Exercício:
Pode reescrever os registros da linha com "How do I perform: Favorite" até a linha com "tap(49, 233)", inclusive, renomeando "AppData" para "ProgramData" e deixando todo o resto como está?

----- Linhas de dados -----

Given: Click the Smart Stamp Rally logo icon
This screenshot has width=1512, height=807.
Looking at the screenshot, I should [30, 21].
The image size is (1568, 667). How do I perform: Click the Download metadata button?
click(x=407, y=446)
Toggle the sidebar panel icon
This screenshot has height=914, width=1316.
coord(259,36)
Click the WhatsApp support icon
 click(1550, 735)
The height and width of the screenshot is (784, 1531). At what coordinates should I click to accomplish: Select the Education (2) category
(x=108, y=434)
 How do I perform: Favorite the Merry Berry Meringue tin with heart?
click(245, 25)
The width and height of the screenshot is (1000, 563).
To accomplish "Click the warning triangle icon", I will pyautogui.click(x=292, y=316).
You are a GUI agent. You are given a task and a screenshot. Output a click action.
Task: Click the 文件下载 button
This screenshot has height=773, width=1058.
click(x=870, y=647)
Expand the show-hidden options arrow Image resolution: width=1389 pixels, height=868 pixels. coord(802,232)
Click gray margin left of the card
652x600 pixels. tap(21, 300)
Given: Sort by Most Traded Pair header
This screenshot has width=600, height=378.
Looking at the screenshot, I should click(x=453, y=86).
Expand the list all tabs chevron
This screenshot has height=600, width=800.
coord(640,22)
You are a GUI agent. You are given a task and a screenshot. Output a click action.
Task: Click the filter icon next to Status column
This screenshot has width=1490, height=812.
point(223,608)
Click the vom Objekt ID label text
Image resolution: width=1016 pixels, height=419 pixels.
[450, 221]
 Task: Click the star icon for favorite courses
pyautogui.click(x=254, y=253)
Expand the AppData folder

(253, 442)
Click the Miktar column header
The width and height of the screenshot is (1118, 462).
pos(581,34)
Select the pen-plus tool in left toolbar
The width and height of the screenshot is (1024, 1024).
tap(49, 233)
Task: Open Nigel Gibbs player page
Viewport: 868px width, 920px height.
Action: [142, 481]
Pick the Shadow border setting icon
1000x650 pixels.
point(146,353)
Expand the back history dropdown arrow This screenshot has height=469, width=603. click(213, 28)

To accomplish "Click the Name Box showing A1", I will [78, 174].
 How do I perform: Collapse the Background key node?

-----

Solução da tarefa:
 How do I perform: Favorite the Merry Berry Meringue tin with heart?
click(245, 25)
The width and height of the screenshot is (1000, 563).
To accomplish "Click the warning triangle icon", I will pyautogui.click(x=292, y=316).
You are a GUI agent. You are given a task and a screenshot. Output a click action.
Task: Click the 文件下载 button
This screenshot has height=773, width=1058.
click(x=870, y=647)
Expand the show-hidden options arrow Image resolution: width=1389 pixels, height=868 pixels. coord(802,232)
Click gray margin left of the card
652x600 pixels. tap(21, 300)
Given: Sort by Most Traded Pair header
This screenshot has width=600, height=378.
Looking at the screenshot, I should click(x=453, y=86).
Expand the list all tabs chevron
This screenshot has height=600, width=800.
coord(640,22)
You are a GUI agent. You are given a task and a screenshot. Output a click action.
Task: Click the filter icon next to Status column
This screenshot has width=1490, height=812.
point(223,608)
Click the vom Objekt ID label text
Image resolution: width=1016 pixels, height=419 pixels.
[450, 221]
 Task: Click the star icon for favorite courses
pyautogui.click(x=254, y=253)
Expand the ProgramData folder

(253, 442)
Click the Miktar column header
The width and height of the screenshot is (1118, 462).
pos(581,34)
Select the pen-plus tool in left toolbar
The width and height of the screenshot is (1024, 1024).
tap(49, 233)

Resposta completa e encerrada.